ACTIVITY
Repeat the data below exactly, dropping any pictures it holds.

***** RECORDS *****

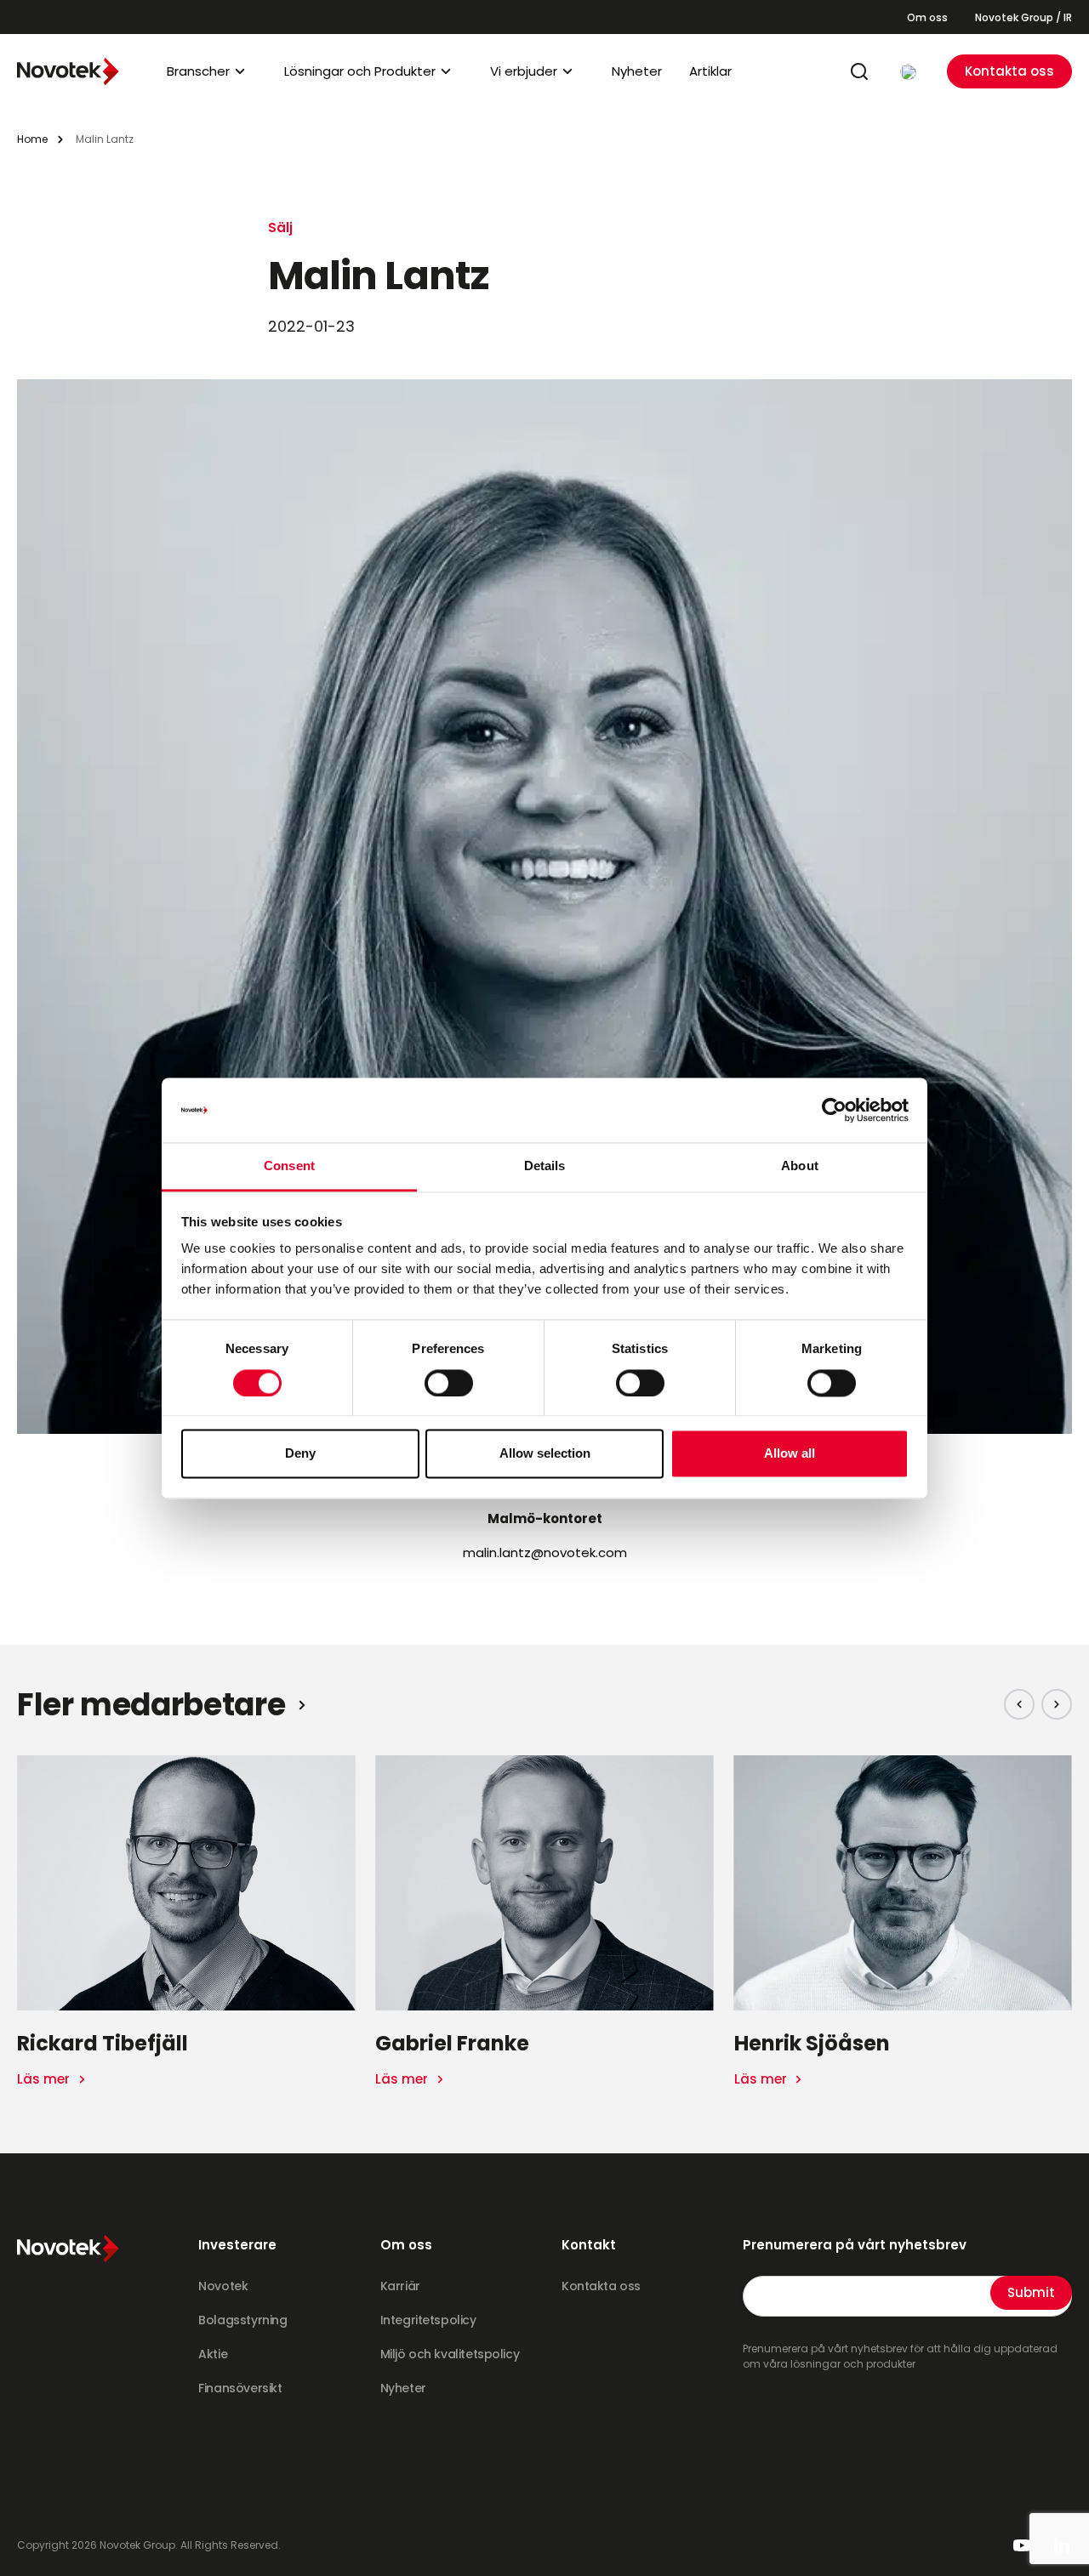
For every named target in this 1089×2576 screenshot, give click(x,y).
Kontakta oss (1009, 71)
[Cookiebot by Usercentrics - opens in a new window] (834, 1110)
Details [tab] (545, 1166)
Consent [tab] (289, 1166)
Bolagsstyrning (242, 2320)
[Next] (1056, 1704)
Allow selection (544, 1454)
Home (32, 139)
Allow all (789, 1454)
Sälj (280, 227)
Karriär (400, 2286)
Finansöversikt (240, 2388)
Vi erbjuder (523, 71)
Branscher (198, 71)
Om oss (927, 17)
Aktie (212, 2354)
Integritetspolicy (428, 2320)
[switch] (449, 1382)
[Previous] (1019, 1704)
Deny (300, 1454)
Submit (1031, 2292)
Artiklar (710, 71)
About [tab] (799, 1166)
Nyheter (637, 71)
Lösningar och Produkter (360, 71)
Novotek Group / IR (1023, 17)
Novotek (223, 2286)
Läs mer (45, 2079)
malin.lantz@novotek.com (545, 1552)
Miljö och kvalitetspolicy (450, 2354)
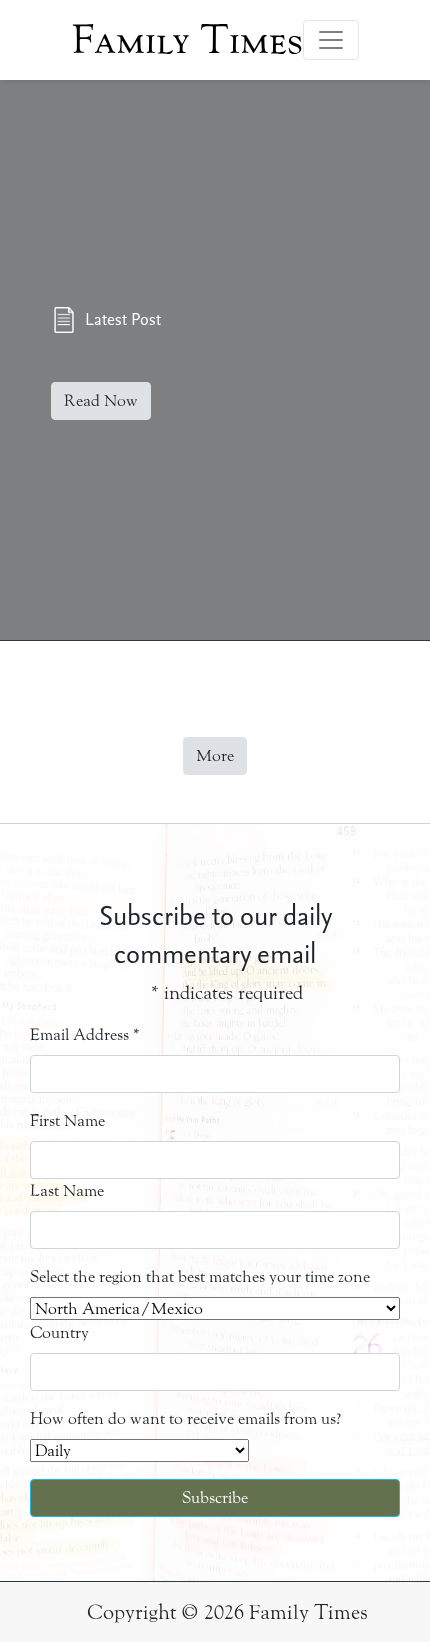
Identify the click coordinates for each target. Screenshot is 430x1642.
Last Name (67, 1190)
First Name (67, 1120)
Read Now (101, 400)
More (215, 755)
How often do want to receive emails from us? (185, 1418)
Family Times (187, 40)
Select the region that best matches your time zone (200, 1276)
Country (59, 1332)
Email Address (85, 1034)
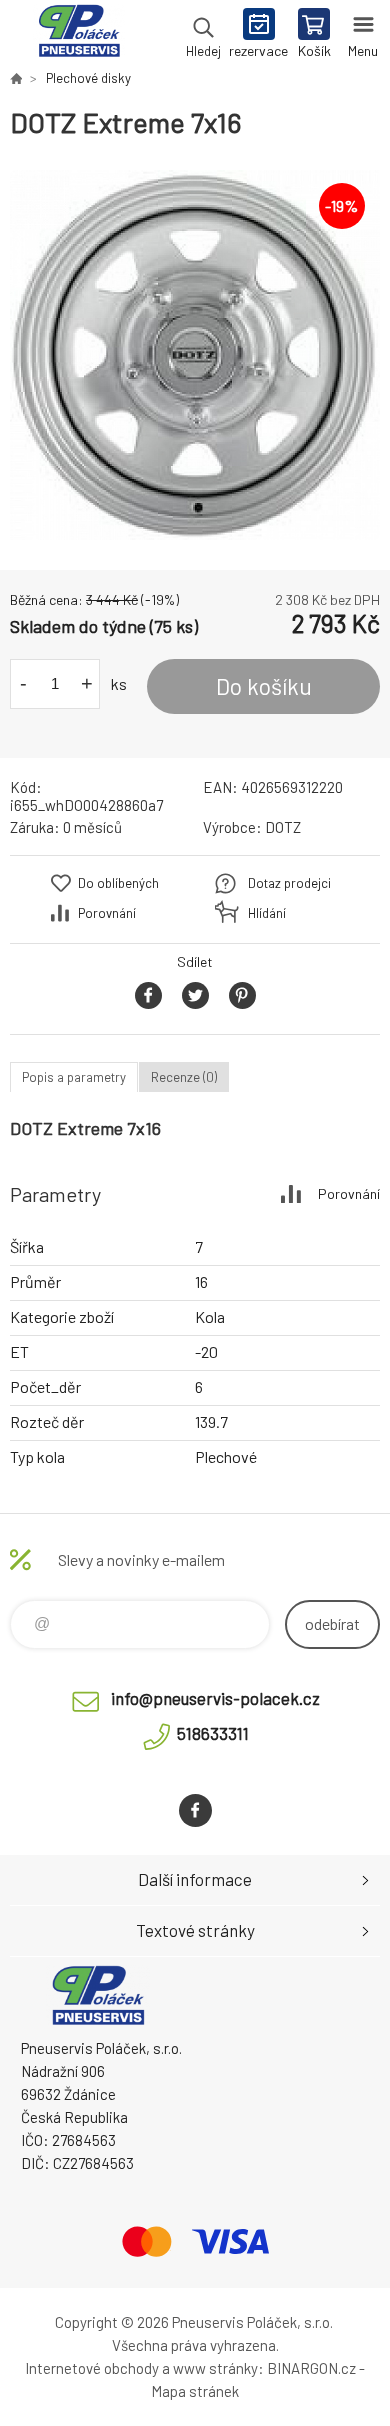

*****

THE COMPLETED TASK
For every named target in this 1089×2576 screenshot, give click(x,y).
Kontakta oss (1009, 71)
[Cookiebot by Usercentrics - opens in a new window] (834, 1110)
Details [tab] (545, 1166)
Consent [tab] (289, 1166)
Bolagsstyrning (242, 2320)
[Next] (1056, 1704)
Allow selection (544, 1454)
Home (32, 139)
Allow all (789, 1454)
Sälj (280, 227)
Karriär (400, 2286)
Finansöversikt (240, 2388)
Vi erbjuder (523, 71)
Branscher (198, 71)
Om oss (927, 17)
Aktie (212, 2354)
Integritetspolicy (428, 2320)
[switch] (449, 1382)
[Previous] (1019, 1704)
Deny (300, 1454)
Submit (1031, 2292)
Artiklar (710, 71)
About [tab] (799, 1166)
Nyheter (637, 71)
Lösningar och Produkter (360, 71)
Novotek Group / IR (1023, 17)
Novotek (223, 2286)
Läs mer (45, 2079)
malin.lantz@novotek.com (545, 1552)
Miljö och kvalitetspolicy (450, 2354)
Identify the click coordinates for each target. Screenshot is 430x1642.
Last Name (67, 1190)
First Name (67, 1120)
Read Now (101, 400)
More (215, 755)
How often do want to receive emails from us? (185, 1418)
Family Times (187, 40)
Select the region that best matches your time zone (200, 1276)
Country (59, 1332)
Email Address (85, 1034)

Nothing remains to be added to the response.